Saya bisa merasakan es di bawah kaki kiri saya gagal dengan beban baru yang dialaminya. Saya tidak melihat ke bawah atau tanah di bawah. Saya tidak akan bisa melihat apa pun dalam kegelapan bahkan jika saya melihat. Dan saya tidak bisa melihat. Melihat ke bawah adalah langkah yang lebih dekat untuk jatuh. Lihat ke atas. Lihat tanganku. Lihatlah alat di es. Itu satu-satunya hal yang menahanku di tebing ini.
Bernafas. Tarik napas, buang napas –
Saat aku menghembuskan napas, dia muncul. Wajahnya melayang di antara es dan bibirku. Angin bertiup di sekelilingnya, mengepulkan rambutnya gelap, gagak di sosoknya. Tampaknya paling bergoyang dengan setiap tarikan napas dan napas saya sendiri.
Wanita itu mengejutkan, seperti dinginnya es dan kecerahan cahaya bulan di atas salju. Kulit cokelat yang dalam memegang mata besar dan muram yang membungkus tulang saya tidak seperti hawa dingin yang pernah ada.
Dia menakutkan namun dia nyaman. Seperti mengetahui bahwa es membawa nutrisi dari permukaan tebing ke aliran pegunungan yang deras di musim semi. Seperti kehangatan salju yang bersandar di tanah untuk makhluk yang bergoyang-goyang, merangkak, dan bergegas. Seperti hawa dingin yang membunuh infestasi kumbang pinus di dalam kulit pohon cemara yang sedang tidur. Seperti pengetahuan bahwa hidup bergelombang dalam siklus yang tidak sempurna. Dia tahu bahwa alam tidak menunjukkan keberpihakan. Dan dengan itu, dia puas. Dia nyaman.
Matanya adalah mata yang memberiku napas.
Tarik napas, buang napas.
Ini adalah napas yang saya miliki, berharga bahkan jika saya hanya memiliki beberapa yang tersisa.
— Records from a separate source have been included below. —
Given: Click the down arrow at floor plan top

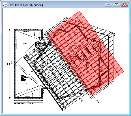Looking at the screenshot, I should point(35,34).
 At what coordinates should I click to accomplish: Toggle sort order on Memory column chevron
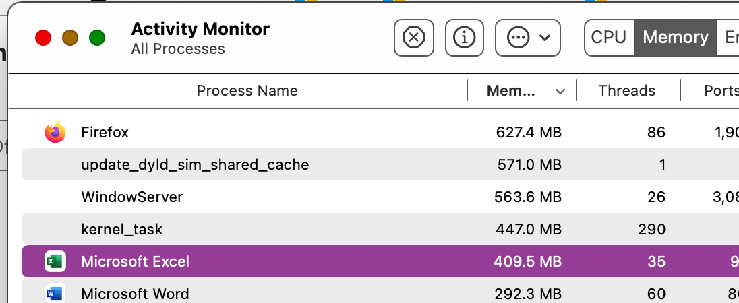560,92
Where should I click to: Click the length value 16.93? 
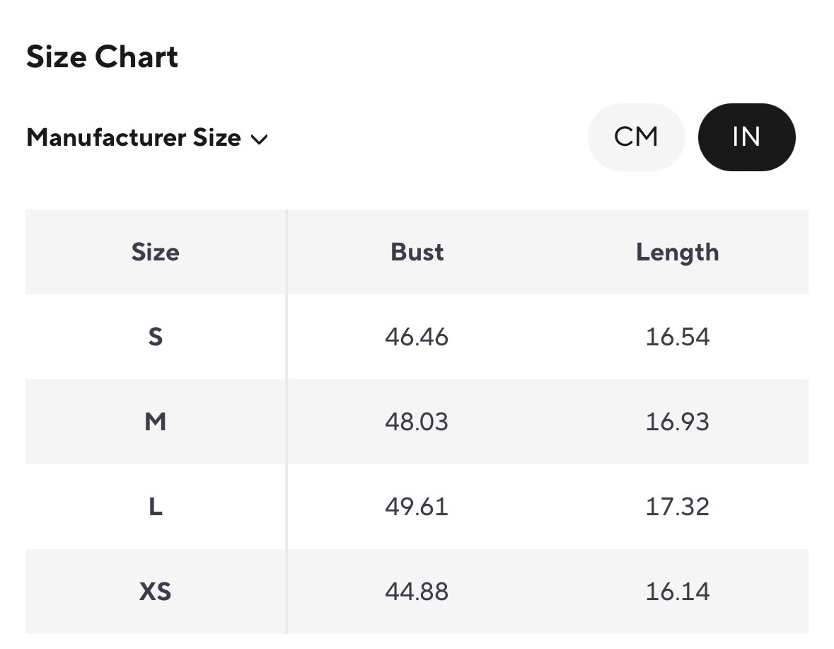click(677, 422)
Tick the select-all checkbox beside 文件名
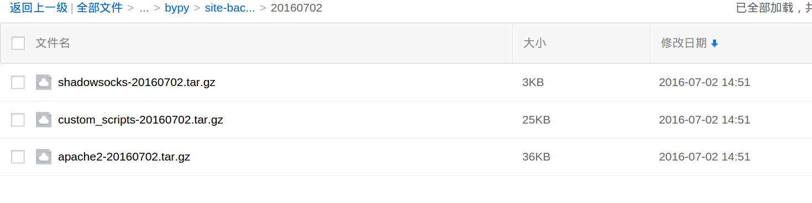Image resolution: width=812 pixels, height=203 pixels. pyautogui.click(x=18, y=43)
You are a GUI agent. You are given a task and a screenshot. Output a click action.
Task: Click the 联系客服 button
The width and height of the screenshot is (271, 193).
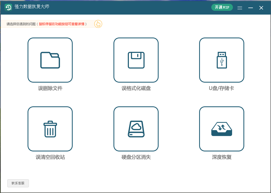(18, 183)
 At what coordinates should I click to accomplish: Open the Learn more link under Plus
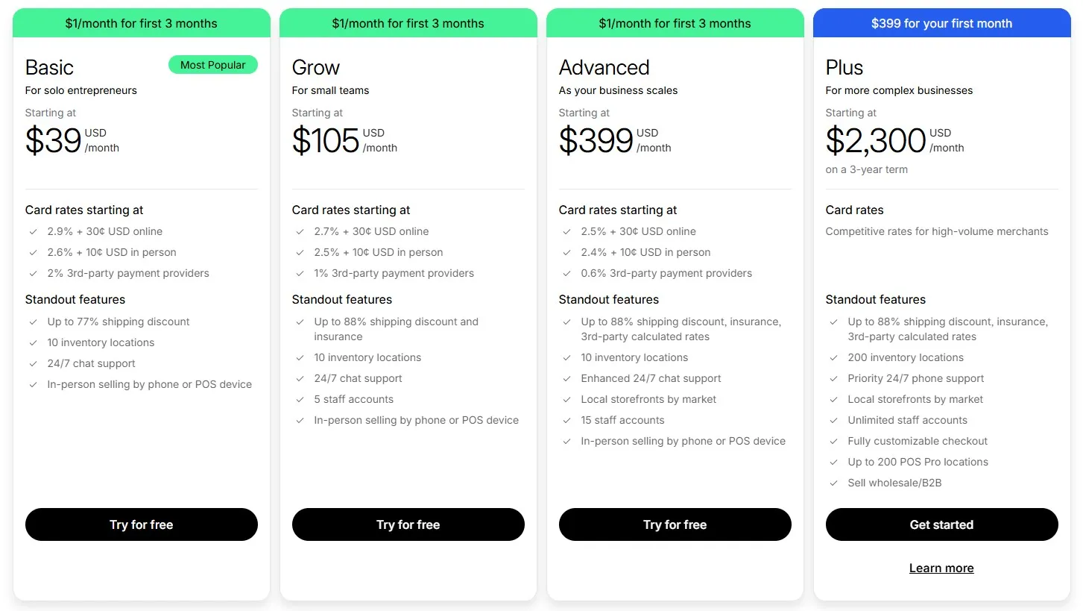(941, 568)
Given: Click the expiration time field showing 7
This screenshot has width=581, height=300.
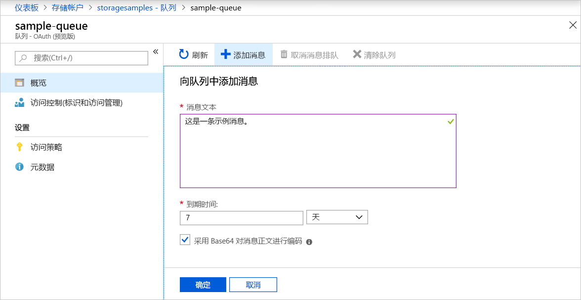Looking at the screenshot, I should point(241,218).
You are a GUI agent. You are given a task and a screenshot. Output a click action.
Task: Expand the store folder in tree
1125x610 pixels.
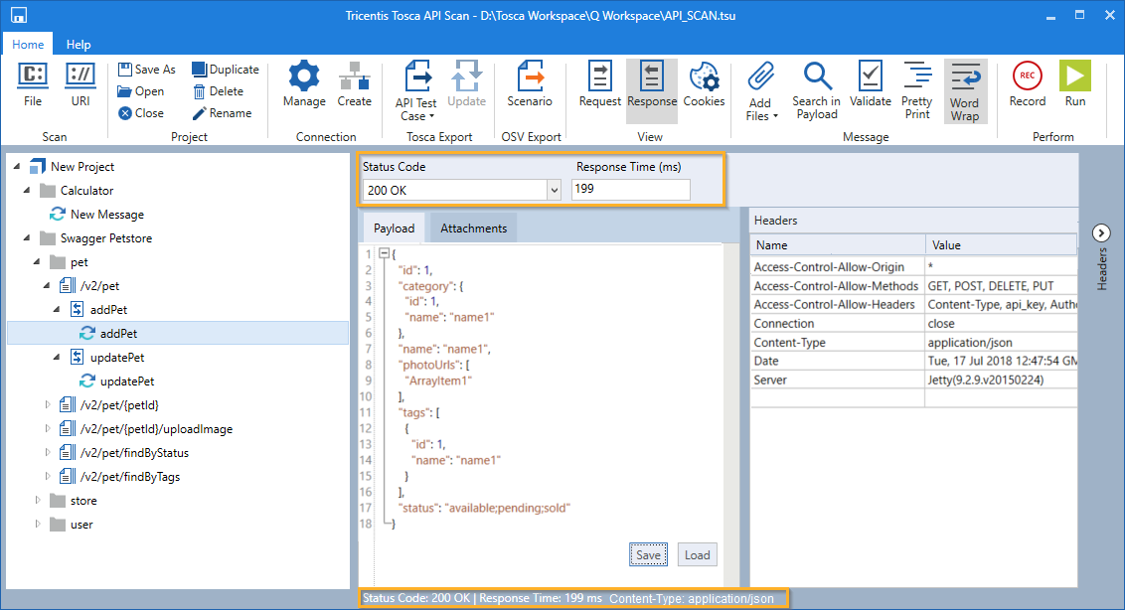tap(40, 501)
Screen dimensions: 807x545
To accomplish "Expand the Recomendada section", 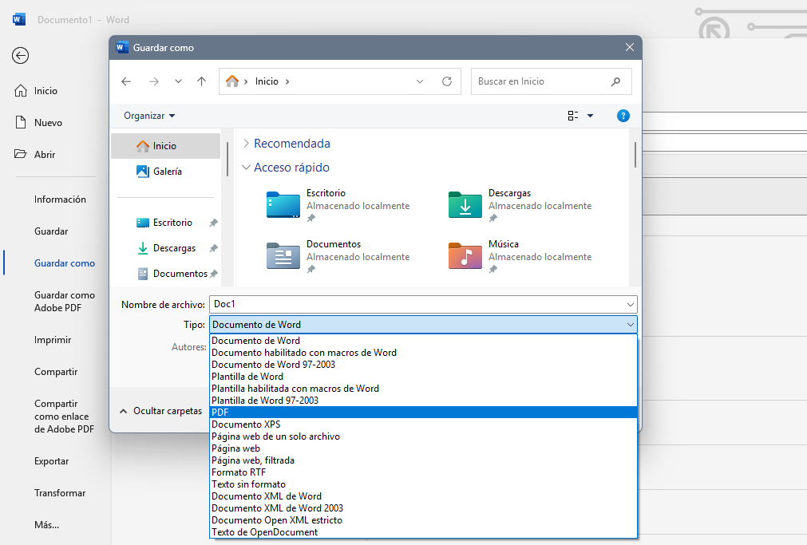I will click(x=246, y=144).
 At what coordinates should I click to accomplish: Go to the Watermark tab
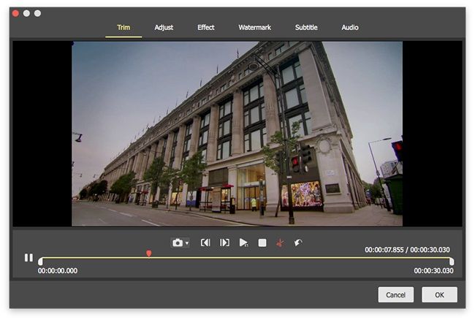click(x=254, y=28)
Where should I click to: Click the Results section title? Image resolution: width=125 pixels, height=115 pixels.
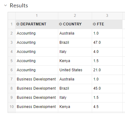(19, 6)
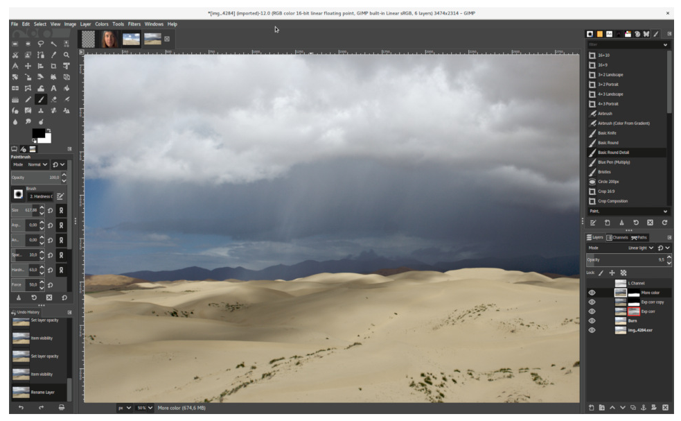Select the Zoom magnifier tool
Image resolution: width=681 pixels, height=421 pixels.
pyautogui.click(x=67, y=55)
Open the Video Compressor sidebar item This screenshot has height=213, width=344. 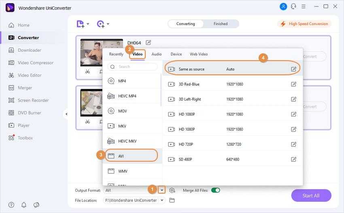tap(35, 63)
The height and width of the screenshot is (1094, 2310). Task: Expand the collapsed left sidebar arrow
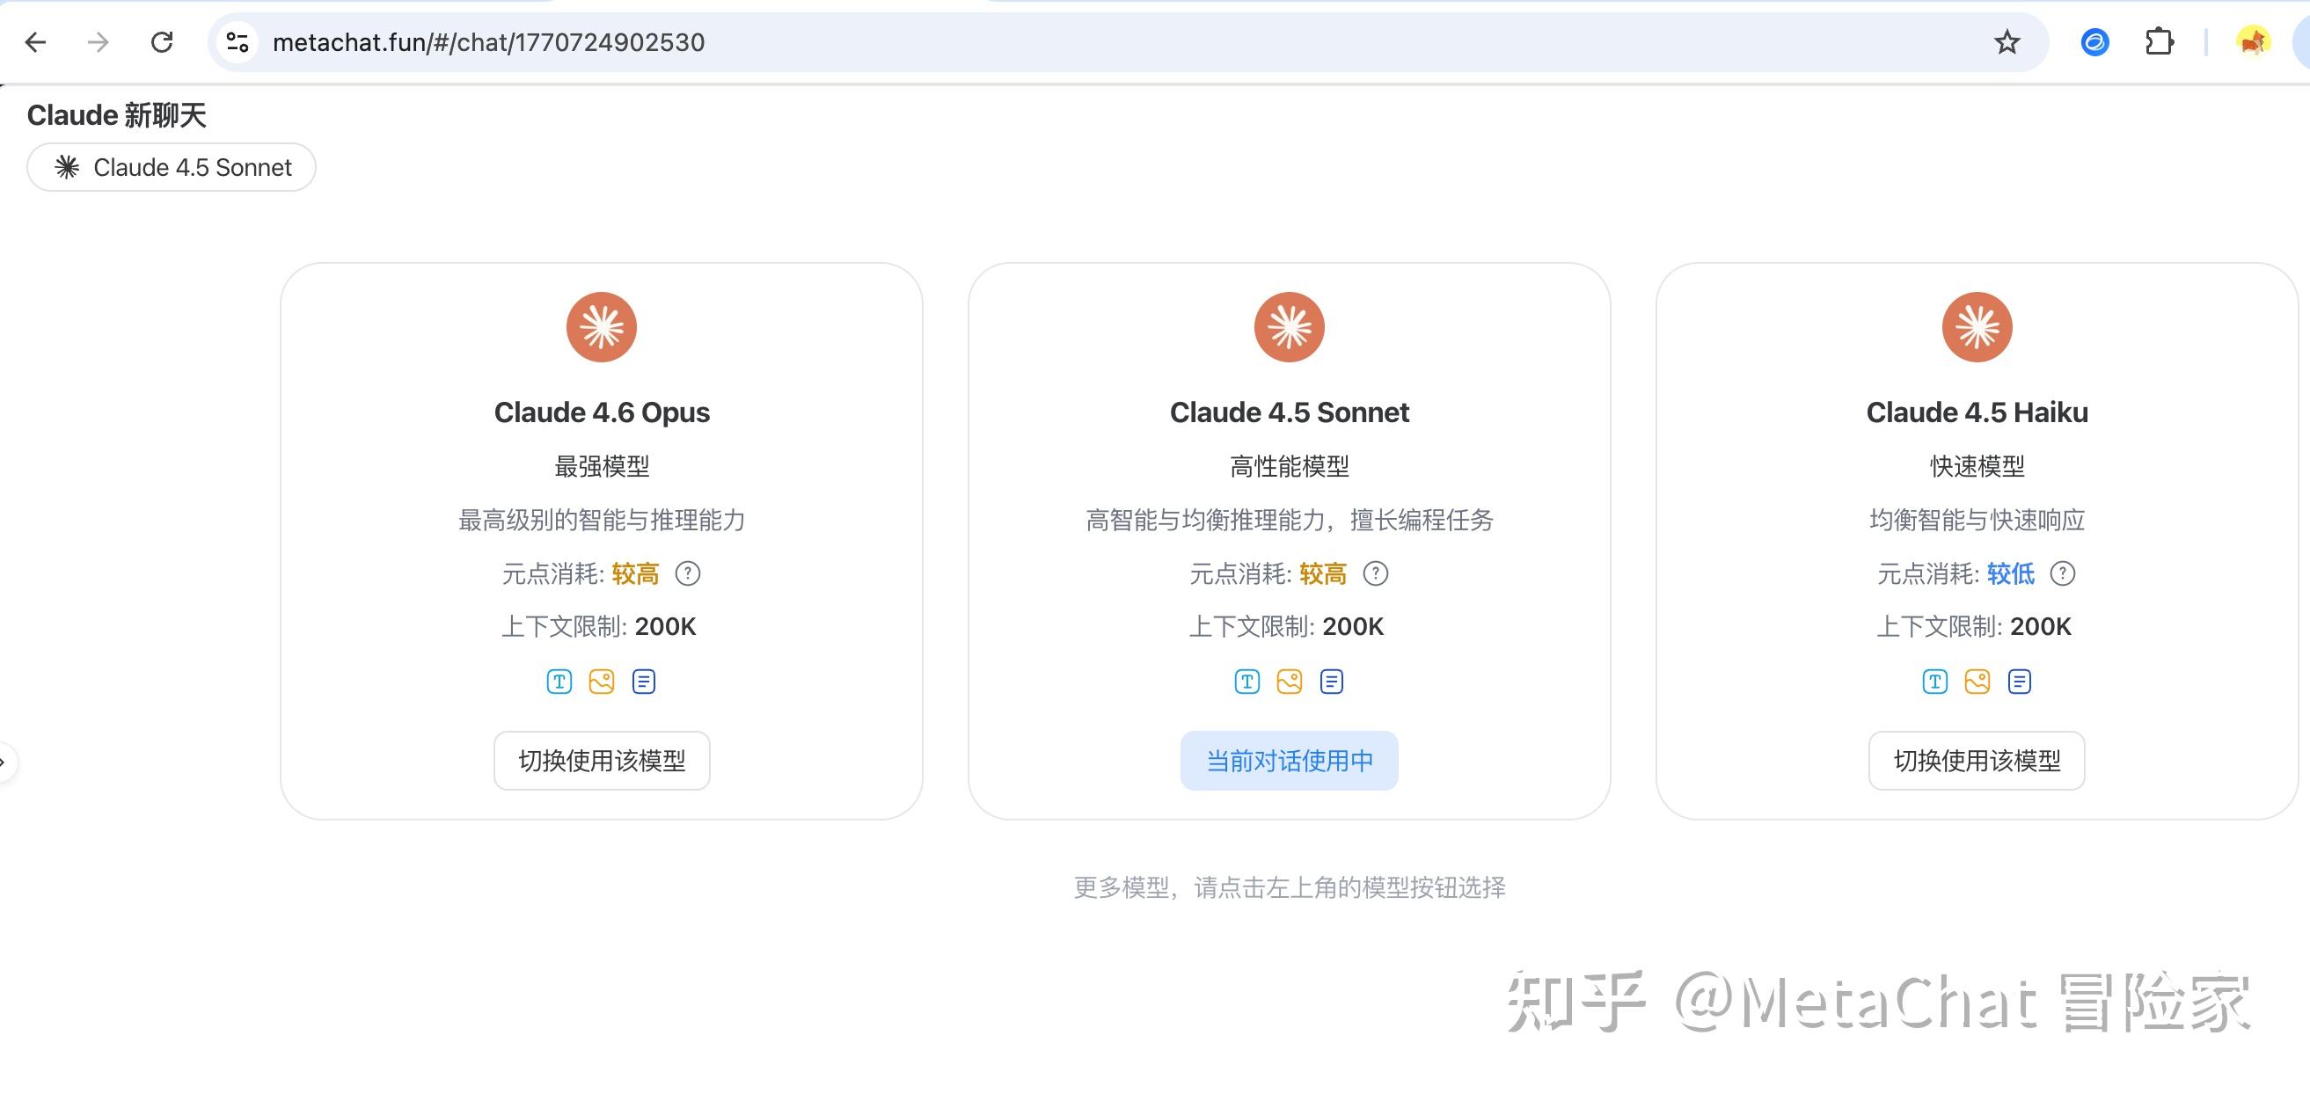[4, 762]
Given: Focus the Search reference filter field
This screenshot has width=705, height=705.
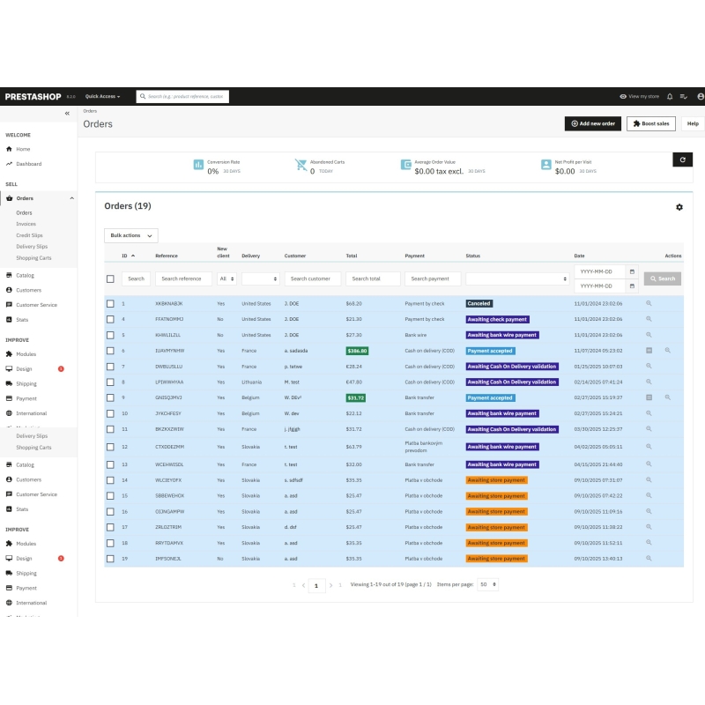Looking at the screenshot, I should tap(183, 278).

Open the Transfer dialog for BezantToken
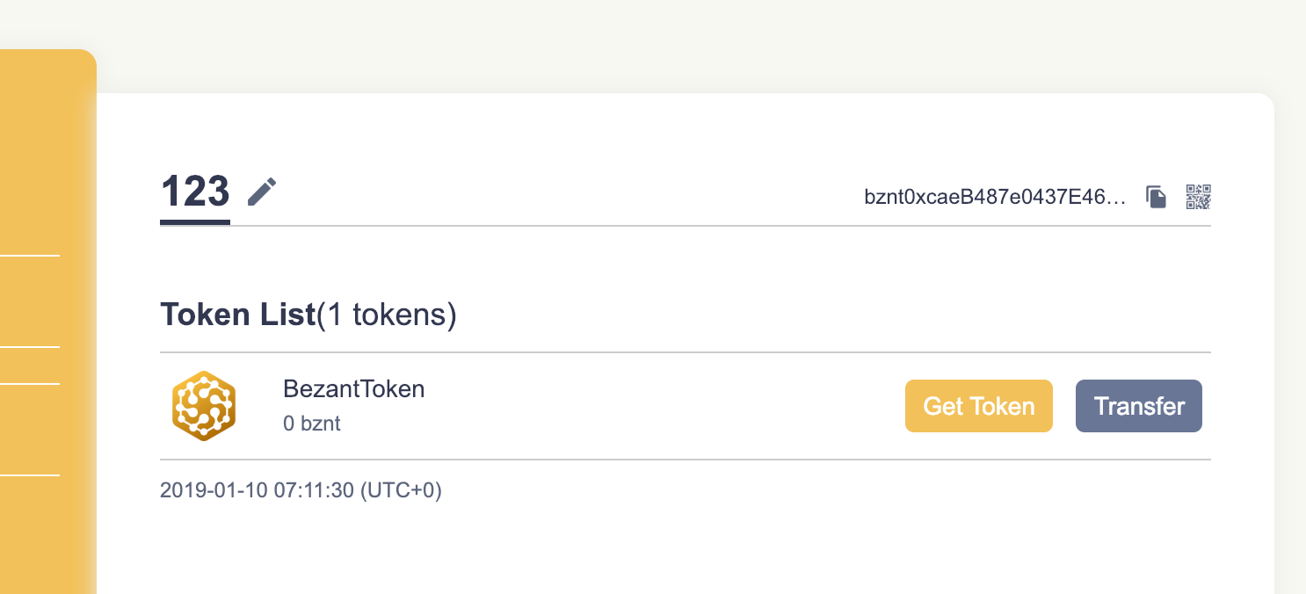(1138, 406)
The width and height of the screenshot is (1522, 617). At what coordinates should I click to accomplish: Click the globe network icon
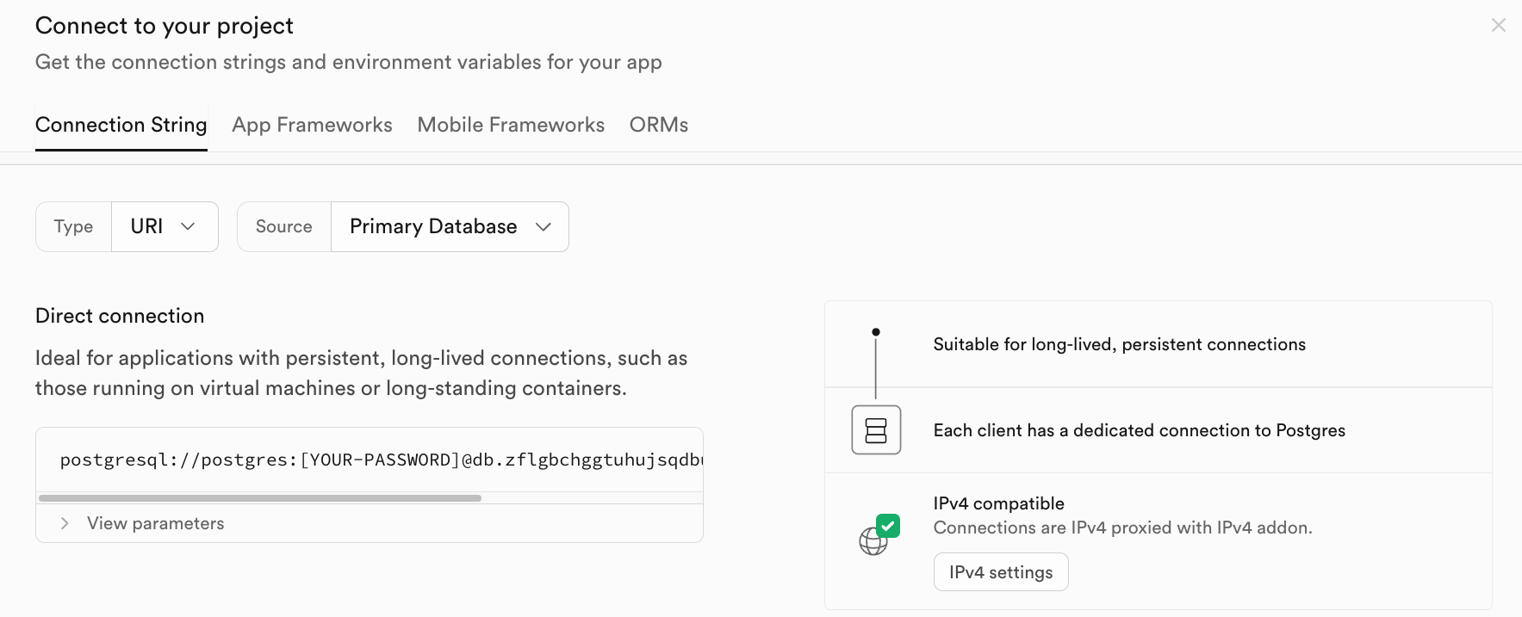click(872, 542)
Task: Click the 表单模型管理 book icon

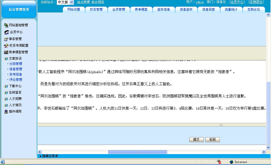Action: 6,52
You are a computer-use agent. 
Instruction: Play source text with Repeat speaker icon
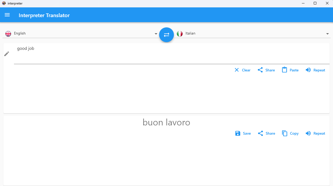click(308, 70)
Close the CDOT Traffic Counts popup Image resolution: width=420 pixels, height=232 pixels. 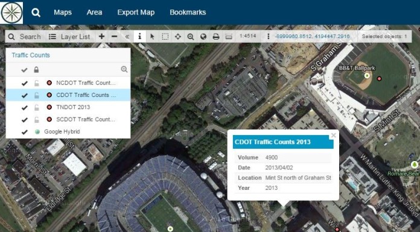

Wanita itu belum berbicara dia memanggil nama saya dengan kehadirannya, dan panggilan saya sendiri bergema melalui keberadaan saya. Dia mengingatkan saya bahwa saya utuh. Saya akan utuh sampai akhir.
Ayunan, ayunan –
Tangan saya masih mencengkeram batang alat yang berakar di es, sekarang dengan rekannya memegang lengan saya yang lain di sebelahnya. Kaki saya masih menggantung di atas pohon cemara. Saya tahu wanita itu tidak akan membantu saya. Dia sudah memilikinya, dengan caranya sendiri. Sekarang, otot saya sendiri harus membantu saya melewati momen itu. Bahkan jika itu tidak cukup, setiap napas sepadan. Saya tahu itu sekarang. Saya telah diingatkan.
Bernafas.
Ayunan, ayunan; langkah, langkah.
Aku mendaki sampai aku mencapai langkan lain, melangkah ke pelukan dingin gunung yang aman. Darah mengalir kembali ke bagian putih tanganku saat aku membiarkan gravitasi menahannya. Itu telah tersangkut di bahu dan leher saya saat saya memanjat. Darah mengalir kembali. Hidup akan kembali. Saya sudah lama tidak merasakan ini. Itu membuatku tersedak. Tangan saya memegang lutut saya saat saya menanggung arus kehidupan. Ketakutan, cinta, dan kesedihan ada di pinggiran indra saya tanpa angin mati rasa yang mengelilinginya. Mereka ada sepenuhnya sekarang, tetapi saya menjaganya agar tidak membanjiri otak dan tubuh saya. Sebaliknya, saya mengakui perasaan dan bernapas. Itu satu-satunya cara untuk bertahan, berpegang pada diri saya sendiri.
---
Perjalanan turun dari gunung sepi. Saya tidak melihatnya begitu tubuh saya bergabung kembali dengan es. Begitulah yang selalu terjadi. Mungkin dia hanya ada di saat-saat bahaya itu. Mungkin dia selalu bernapas di depanku, rambutnya yang panjang berkibar di sekitar kami berdua, mengingatkanku untuk bernapas bahkan ketika aku tidak bisa melihatnya.
Tapi sekarang saya tahu saya masih hidup. Dan hanya itu yang saya butuhkan.
Saya mengambil pena. Saya menulis:
Saya bernapas lagi.
Dan saya menghembuskan kata-kata ke halaman.